• Exercise input
* * *
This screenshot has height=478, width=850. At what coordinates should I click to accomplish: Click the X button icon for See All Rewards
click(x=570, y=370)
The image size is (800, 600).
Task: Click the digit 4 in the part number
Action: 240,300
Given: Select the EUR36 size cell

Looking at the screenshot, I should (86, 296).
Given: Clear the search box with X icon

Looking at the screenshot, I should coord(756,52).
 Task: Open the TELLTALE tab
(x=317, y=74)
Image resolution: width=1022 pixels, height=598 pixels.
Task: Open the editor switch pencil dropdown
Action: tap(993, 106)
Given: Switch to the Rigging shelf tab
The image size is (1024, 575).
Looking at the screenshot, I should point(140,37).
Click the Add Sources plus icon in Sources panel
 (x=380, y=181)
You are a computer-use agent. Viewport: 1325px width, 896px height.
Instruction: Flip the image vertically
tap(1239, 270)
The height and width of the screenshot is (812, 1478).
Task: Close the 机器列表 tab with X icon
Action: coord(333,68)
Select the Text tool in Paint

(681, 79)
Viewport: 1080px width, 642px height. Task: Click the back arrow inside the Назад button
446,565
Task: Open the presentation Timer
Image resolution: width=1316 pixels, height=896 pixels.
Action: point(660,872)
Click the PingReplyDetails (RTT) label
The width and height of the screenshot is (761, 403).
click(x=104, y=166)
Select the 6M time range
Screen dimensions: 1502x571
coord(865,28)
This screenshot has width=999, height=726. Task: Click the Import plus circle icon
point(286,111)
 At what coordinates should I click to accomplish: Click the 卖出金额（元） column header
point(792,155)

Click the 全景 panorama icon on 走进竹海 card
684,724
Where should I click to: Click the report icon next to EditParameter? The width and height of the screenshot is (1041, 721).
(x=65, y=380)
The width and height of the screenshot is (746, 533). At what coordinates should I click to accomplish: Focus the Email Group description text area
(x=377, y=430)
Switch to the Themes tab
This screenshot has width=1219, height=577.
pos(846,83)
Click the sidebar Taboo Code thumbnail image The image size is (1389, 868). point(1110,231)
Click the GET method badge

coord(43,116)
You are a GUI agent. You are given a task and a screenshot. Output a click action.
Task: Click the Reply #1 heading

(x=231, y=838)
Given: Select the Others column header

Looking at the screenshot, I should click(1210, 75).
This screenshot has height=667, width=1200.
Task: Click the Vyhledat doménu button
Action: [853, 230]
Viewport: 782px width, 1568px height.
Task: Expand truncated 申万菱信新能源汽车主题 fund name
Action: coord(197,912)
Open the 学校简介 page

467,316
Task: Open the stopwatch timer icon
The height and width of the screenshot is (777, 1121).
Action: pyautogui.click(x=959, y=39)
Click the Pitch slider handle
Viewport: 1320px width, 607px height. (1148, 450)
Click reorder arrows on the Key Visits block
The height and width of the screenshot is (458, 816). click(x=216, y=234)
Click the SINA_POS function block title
* * *
• Work to be completed
Which lines in the rows above contain the word "accomplish"? Gather each of them and copy it out in full.

• Solution to this problem
This screenshot has height=478, width=850. At what coordinates should I click to accomplish: Click the X button icon for See All Rewards
 At what coordinates should I click to accomplish: Click the 卖出金额（元） column header
The width and height of the screenshot is (746, 533). At what coordinates should I click to accomplish: Focus the Email Group description text area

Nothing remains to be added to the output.